Locally adapted designs empower communities and local institutions: Existing conventional or local construction techniques and materials allow use of readily available expertise and material and the possibility to deliver through local institutions, contractors, or communities themselves. This allows for much needed local employment and economic opportunities, more ownership, and cost-effective maintenance later. Community-driven development approaches have proven very flexible in supporting local solutions.
Integrating reconstruction with development planning for sustainable services: Similarly, handing the existing development deficits and sustainability issues of reconstructed infrastructure remains a challenge in post disaster situations. The reconstruction plans should be coordinated and integrated with development plans, so that support for endemic reforms and sustainability challenges in health and education can get embedded and are addressed in the regular development planning.
Getting the Right Tools and Stakeholders Involved
ADB and other development organizations have developed an improved set of tools for guiding and supporting post-disaster reconstruction. Track records on using local resources (technical, financial, operational), technology transfer, local capacities and preparedness, and community and stakeholder involvement are improving steadily among development organizations. The capacity development programs during recent disaster responses in Pakistan, China, Indonesia, and Sri Lanka have included academia, professional associations, line departments, and licensing bodies.

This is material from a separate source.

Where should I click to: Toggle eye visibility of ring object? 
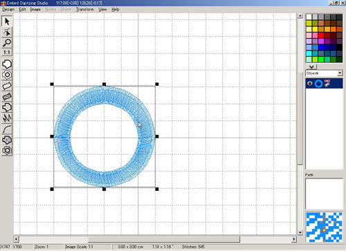pyautogui.click(x=310, y=84)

This ensures that architects, engineers, and builders are involved in upgrading and correctly applying the appropriate codes and construction techniques plus have the internal capacity to maintain the completed infrastructure. For example, under the Earthquake Relief and Rehabilitation Project in Pakistan, communities were put in charge of identification, construction, and oversight of schools and health facilities projects through participation in School and Health Management Committees, which created community ownership and maintenance of these services.
The value of ownership and sustained capacity to build back better cannot be understated. Better use should be made of local resources, including technology transfer, mechanisms of local participation and capacity building in planning, reconstruction, operations, and preparedness. Sustainability can also be ensured by managing unsustainable expectations by setting transparent policy parameters and reconstruction standards at the outset. The main challenge for sustainability has been and still remains the funding for maintenance and operations, and the lack of capacities to operate the completed health and education facilities in the public sector according to necessary service levels and safety standards. Expectations for sustainability must be negotiated and addressed in policy and sector strategies, both pre-disaster and at the outset of any disaster event, and reinforced through capacity development which also requires government commitment, resources, and active monitoring throughout the reconstruction process, apart from integrating the longer term reform measures required in the regular planning process of host countries.